Why would local government do this?   The short answer is that governments in the US do not want to see mass protests or significant organizing against what might otherwise be government policies or projects.  Smart governments want to be ahead of public opinion, not always responding to conflict.   If a “seat at the table”  is the goal of community organizing, after protest and resulting media attention, then it may be possible to provide the seat without the prior conflict.   Making community part of the decision-making process makes for good politics and, in the American sense, good governing

 

It is probably a bridge too far to suggest that governments in China provide funding for a citizen movement.    But conflict that is not addressed, except in the extreme, does not foster trust in government, and people who perceive themselves to be wronged do not forget.   At the same time, there is no negative response more

feared in harmony-seeking China  than the organized mass public protest.   Where should voice be expressed?

 

These are critical issues for China now, and in the next ten years.   It is no longer sufficient to promise a better world at some undetermined time in the future, when the socialist state is fully achieved.  And, it is no longer sufficient for government to take action without responsible acknowledgement of the interests of the people.   

 

In negotiations of all kinds, we talk about having to address two different kinds of needs – those that are tangible, and those that are intangible.  In business, we suggest that one party not agree too quickly to an otherwise acceptable offer, or make a concession too fast.  We want the other side to feel that offers and counteroffers are taken seriously.  It is understood that the intangible interests – in being treated seriously, in having positions considered fairly – are as important as tangible results.   In neighborhood and village conflicts, people have interests in a clean environment, and in fair land transfers.  These are tangible.   The intangible is being treated with respect, before, during, and after conflict.    It is no longer sufficient to offer the solution, without the expressed, and intentional, voice of the people being heard.   People have interests in clean air;  but they also have interests in being respected, which requires being heard, and is a form of justice – respect for the individual.

 

 

 

 

 

Barriers to Public Participation and a Solution

 

Public participation in environmental impact assessment is required by law in China (Zhang, et.al., 2012).   But despite ten years of required public involvement, the number of protests over land seizures and environmental problems, violent and otherwise, continues to grow.   The list of weaknesses in environmental assessment in China is well known.   Zhang et al., quoting Zhao, 2010 -

 

there are some limitations in current EIA public participation mechanism.

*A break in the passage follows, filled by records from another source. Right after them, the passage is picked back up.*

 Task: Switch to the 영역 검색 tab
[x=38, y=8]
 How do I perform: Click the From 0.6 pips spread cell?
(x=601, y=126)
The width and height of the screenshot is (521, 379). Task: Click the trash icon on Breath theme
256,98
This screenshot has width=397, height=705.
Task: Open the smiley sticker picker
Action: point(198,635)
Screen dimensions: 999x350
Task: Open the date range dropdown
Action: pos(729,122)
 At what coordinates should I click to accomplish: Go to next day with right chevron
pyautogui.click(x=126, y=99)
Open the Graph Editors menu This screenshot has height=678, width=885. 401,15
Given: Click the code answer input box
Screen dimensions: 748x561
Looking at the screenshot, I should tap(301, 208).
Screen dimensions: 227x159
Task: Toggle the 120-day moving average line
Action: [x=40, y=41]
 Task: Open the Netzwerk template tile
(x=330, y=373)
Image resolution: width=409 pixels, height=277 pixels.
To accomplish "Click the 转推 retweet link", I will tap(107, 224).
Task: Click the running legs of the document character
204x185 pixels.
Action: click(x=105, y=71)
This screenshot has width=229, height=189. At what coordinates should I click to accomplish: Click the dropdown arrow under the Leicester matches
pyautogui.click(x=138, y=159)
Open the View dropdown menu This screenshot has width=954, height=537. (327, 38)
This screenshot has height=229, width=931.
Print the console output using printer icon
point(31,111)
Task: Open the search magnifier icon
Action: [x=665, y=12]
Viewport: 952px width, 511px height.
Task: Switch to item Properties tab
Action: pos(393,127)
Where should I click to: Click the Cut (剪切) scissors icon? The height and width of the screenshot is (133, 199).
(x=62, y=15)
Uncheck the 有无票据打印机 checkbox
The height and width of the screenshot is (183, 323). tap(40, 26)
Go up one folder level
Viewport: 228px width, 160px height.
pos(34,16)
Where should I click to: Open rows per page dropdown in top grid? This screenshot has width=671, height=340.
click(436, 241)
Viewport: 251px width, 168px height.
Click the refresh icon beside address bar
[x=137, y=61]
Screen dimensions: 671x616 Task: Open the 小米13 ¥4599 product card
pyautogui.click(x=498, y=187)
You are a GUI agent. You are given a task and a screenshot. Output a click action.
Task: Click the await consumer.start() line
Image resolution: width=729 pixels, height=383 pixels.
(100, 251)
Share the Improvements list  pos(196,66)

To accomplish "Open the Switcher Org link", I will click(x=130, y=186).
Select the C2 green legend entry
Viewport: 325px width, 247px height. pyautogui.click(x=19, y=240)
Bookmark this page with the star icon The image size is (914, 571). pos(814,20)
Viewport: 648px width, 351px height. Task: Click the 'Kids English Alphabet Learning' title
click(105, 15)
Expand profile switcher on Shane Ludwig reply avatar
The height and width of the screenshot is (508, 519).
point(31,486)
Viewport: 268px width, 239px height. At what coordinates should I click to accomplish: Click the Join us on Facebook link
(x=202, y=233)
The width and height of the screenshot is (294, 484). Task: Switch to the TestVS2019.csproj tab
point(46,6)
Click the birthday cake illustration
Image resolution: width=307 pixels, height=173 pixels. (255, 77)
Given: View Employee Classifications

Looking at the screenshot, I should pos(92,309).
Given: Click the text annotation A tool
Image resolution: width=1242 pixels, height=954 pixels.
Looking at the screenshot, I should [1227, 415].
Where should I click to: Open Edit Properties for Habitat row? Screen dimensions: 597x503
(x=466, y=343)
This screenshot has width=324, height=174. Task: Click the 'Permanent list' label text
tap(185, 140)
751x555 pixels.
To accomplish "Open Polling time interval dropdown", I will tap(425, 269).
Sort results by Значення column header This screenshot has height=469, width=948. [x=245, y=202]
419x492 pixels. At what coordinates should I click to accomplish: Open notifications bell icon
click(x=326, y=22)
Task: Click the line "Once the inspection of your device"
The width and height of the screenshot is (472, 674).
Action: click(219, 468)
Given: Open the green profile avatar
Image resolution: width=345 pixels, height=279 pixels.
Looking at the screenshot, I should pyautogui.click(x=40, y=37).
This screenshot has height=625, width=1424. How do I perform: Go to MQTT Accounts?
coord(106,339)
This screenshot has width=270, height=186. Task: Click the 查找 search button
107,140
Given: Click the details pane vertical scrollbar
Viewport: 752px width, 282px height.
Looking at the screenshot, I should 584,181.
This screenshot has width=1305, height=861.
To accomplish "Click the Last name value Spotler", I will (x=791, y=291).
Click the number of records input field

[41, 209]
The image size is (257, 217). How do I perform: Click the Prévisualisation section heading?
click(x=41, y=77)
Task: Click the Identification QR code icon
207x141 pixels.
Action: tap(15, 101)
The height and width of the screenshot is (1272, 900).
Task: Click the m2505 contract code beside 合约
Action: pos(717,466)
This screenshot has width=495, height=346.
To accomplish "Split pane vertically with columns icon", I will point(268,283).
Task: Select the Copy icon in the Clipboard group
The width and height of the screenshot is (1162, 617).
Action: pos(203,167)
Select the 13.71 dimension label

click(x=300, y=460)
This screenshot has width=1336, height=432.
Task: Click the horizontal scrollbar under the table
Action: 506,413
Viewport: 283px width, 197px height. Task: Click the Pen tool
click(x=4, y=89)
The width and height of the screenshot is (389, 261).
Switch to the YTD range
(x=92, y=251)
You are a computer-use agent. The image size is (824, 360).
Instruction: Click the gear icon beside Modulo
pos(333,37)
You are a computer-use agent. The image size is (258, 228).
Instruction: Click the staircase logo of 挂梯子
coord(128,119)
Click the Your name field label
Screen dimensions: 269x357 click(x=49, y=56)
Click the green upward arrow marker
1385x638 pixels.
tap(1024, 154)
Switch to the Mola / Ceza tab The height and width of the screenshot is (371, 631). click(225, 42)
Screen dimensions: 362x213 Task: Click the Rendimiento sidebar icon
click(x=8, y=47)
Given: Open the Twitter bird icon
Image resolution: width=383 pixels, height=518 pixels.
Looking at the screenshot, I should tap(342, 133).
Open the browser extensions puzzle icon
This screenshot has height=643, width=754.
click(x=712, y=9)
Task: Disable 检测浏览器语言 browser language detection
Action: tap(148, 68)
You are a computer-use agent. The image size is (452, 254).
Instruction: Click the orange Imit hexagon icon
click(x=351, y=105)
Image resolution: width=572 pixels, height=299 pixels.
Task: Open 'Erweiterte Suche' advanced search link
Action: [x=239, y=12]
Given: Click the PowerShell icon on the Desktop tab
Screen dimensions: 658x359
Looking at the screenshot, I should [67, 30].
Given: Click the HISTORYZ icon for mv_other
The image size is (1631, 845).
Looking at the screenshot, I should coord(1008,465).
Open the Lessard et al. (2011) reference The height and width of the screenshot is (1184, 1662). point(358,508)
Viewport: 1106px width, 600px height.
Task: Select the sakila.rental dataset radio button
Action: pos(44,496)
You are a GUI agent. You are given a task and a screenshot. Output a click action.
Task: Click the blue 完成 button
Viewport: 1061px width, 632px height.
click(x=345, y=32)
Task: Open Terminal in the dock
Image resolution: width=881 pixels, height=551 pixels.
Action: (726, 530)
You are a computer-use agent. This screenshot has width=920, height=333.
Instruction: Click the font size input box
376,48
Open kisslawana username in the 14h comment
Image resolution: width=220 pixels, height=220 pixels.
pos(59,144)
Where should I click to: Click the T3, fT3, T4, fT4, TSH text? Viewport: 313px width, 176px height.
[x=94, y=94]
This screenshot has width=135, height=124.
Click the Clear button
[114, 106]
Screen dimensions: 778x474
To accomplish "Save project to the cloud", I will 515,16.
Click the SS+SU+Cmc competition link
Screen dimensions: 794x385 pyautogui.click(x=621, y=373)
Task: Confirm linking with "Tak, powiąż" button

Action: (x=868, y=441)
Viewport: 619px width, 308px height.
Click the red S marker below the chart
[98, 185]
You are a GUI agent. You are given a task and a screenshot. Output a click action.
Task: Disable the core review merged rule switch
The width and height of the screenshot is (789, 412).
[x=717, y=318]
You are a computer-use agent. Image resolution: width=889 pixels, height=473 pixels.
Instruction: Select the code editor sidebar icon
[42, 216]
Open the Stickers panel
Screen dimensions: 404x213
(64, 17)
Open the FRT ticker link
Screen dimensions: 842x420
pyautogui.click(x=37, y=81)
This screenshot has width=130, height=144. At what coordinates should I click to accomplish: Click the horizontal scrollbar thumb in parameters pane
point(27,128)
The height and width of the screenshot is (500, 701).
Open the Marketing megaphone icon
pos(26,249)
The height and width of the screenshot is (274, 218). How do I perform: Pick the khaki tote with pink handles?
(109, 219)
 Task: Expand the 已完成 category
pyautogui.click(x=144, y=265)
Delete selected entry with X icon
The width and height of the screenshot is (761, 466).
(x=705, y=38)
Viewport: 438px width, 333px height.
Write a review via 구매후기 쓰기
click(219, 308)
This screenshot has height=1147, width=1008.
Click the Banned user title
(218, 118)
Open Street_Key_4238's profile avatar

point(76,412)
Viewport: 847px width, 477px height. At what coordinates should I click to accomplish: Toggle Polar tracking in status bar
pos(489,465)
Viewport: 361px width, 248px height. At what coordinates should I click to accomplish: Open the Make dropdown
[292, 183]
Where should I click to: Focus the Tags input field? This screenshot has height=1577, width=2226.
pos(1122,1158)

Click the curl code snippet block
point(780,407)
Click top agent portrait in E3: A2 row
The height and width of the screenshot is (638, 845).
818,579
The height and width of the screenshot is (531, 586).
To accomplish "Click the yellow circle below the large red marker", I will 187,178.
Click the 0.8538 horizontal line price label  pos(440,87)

First of all, the extent of public participation is limited. Relatively small percentage of projects is subject to the compulsory public participation requirement. On the other hand, the timing and duration of engaging the public is rather short. The way in which the public is defined and selected also brings bias to the true public participation. Secondly, the access to information is limited. Although progress has been made to increase public access to environmental information, there are still uncertainties regarding what to disclose and how much to disclose, and concerns of potential social unrest if too much information is disclosed. Thirdly, the public has limited impacts on the final decision-making. The power of all the parties is out of balance among project proponents, EIA institutions and the public. In addition, the voice of environmental NGOs in China is still relatively weak (Zhao, 2010).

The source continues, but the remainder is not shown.